§ **SELECTED TEXT**:
⟨

These three resorts help make the Alamo City one of the nation’s best places to tee it up and get away.
By Steve Habel
San Antonio is known for many things, among those, its friendly people, its unmatched River Walk entertainment district, its great food and its importance as a cultural crossroads between the United States and Mexico. San Antonio is also famous for its missions (the Alamo, Texas’s greatest shrine, is the most renown), which were established in the early 1700s and have become a link to the region’s past.
Big Fun at the Hyatt Hill Country Resort
Resort golf is sometimes a bit blah, as the game’ s innate challenges are often muted by the need to pander to the high-handicap golfer and to get players around the course in a reasonable amount of time. To counter that movement, many resorts have gone to the 27-hole layout, and the three distinct nine-hole courses at the Hyatt Hill Country Resort & Spa have established the standard for that notion.

⟩

§ **RECORD LIST**:
⟨

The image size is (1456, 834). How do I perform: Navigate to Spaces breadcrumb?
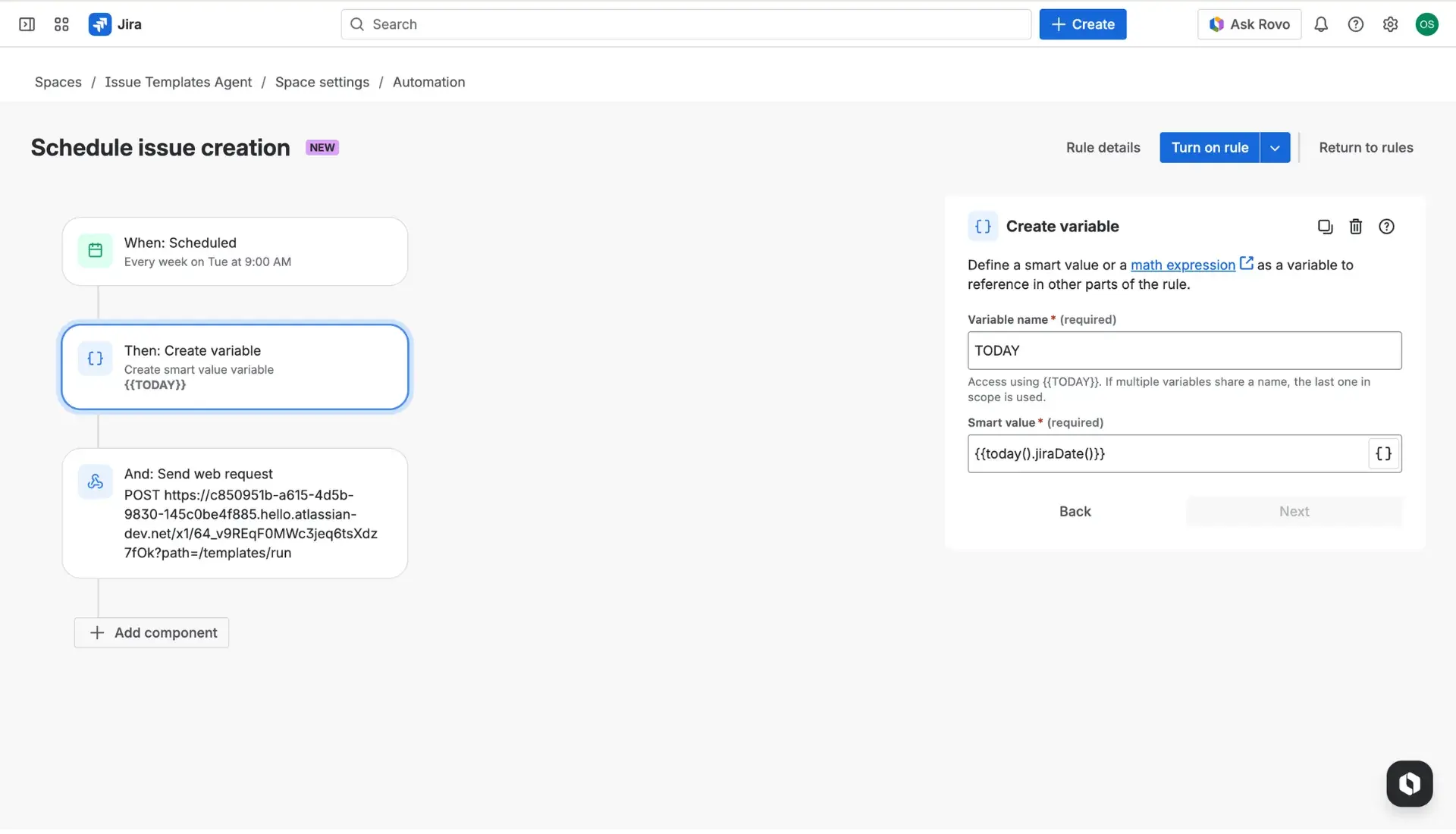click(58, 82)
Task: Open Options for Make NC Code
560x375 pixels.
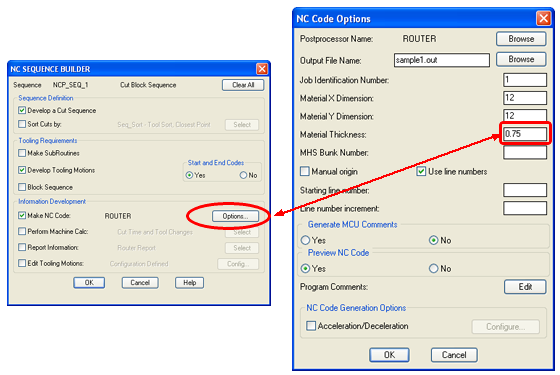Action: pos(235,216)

⟩

§ **PROBLEMS**:
(1) Transcribe the part of the San Antonio golf article starting with "By Steve Habel" and going on through "the region’s past.".
(2) According to the San Antonio golf article, when were the city's missions established?
(3) Resume the San Antonio golf article from the point where it stops.

§ **ANSWERS TO THE PROBLEMS**:
(1)
By Steve Habel
San Antonio is known for many things, among those, its friendly people, its unmatched River Walk entertainment district, its great food and its importance as a cultural crossroads between the United States and Mexico. San Antonio is also famous for its missions (the Alamo, Texas’s greatest shrine, is the most renown), which were established in the early 1700s and have become a link to the region’s past.

(2) In the early 1700s.

(3)
The three Arthur Hills-designed tracks (called Creeks, Lakes and Oaks) are set on more than 200 acres of wide-ranging terrain with stands of trees, rolling meadow, steep hillsides, ravines and tree-shaded plateaus. Interspersed is a series of lakes and ponds that add not only excitement and challenge to the round, but provide a tranquil beauty. Each nine plays to a par of 36 and to as much as 3,502 yards based on the four tee choices.
Opened as an 18-hole golf course in 1993 and expanded in 2005, the facility—unlike most courses with additions— didn’t just add another nine. It integrated the holes to give the entire golf course and resort a new feel. While it’s difficult to pick a favorite of the three nine-hole tracks, the toughest of the three is the Oaks layout, which plays to 3,438 yards from the black tees and offers a nice balance in length of holes.
As the name implies, golfers have towering oak trees to contend with, and there are definitely preferred sides to the fairways to help set up for the approach shots in to the par-4s. The Hyatt Regency Hill Country Resort & Spa is located on what was once the Rogers-Wiseman Ranch just off Highway 151, directly across from Sea World of Texas.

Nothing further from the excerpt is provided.